Greenwich Reads Together 2019: Fahrenheit 451, by Ray Bradbury

Fahrenheit 451, by Ray Bradbury, has been chosen as the Greenwich Reads Together selection for 2019. Greenwich Reads Together is a community-wide reading experience which engages all of Greenwich in exploring a single book, culminating in a month-long series of special events and programs in the fall.

About the Book:
Sixty years after its original publication, Ray Bradbury’s internationally acclaimed novel Fahrenheit 451 stands as a classic of world literature set in a bleak future. Today, its message has grown more relevant than ever before.

Guy Montag is a fireman. His job is to destroy the most illegal of commodities, the printed book, along with the houses in which they are hidden.
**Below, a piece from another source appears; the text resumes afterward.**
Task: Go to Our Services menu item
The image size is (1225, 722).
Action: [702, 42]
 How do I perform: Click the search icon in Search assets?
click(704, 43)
Montag never questions the destruction and ruin his actions produce, returning each day to his bland life and wife, Mildred, who spends all day with her television “family.” But when he meets an eccentric young neighbor, Clarisse, who introduces him to a past where people didn’t live in fear and to a present where one sees the world through the ideas in books instead of the mindless chatter of television, Montag begins to question everything he has ever known.

The New York Times called it “brilliant . . . startling and ingenious . . . Mr. Bradbury’s account of this insane world, which bears many alarming resemblances to our own, is fascinating.”

About the Author:
Ray Douglas Bradbury (1920 – 2012) was an American novelist, short story writer, essayist, playwright, screenwriter, and poet. Born in Waukegan, Illinois, he later graduated from a Los Angeles high school and began selling newspapers on LA street corners from 1938 to 1942, spending his nights in the public library and his days at the typewriter.

His reputation as a writer of courage and vision was established with the publication of The Martian Chronicles in 1950, which describes the first attempts of Earth people to conquer and colonize Mars, and the unintended consequences. Next came The Illustrated Man and then, in 1953, Fahrenheit 451, which many consider to be Bradbury’s masterpiece, a story of censorship set in a future world where the written word is forbidden. In an attempt to salvage their history and culture, a group of rebels memorize entire works of literature and philosophy as their books are burned by the totalitarian state.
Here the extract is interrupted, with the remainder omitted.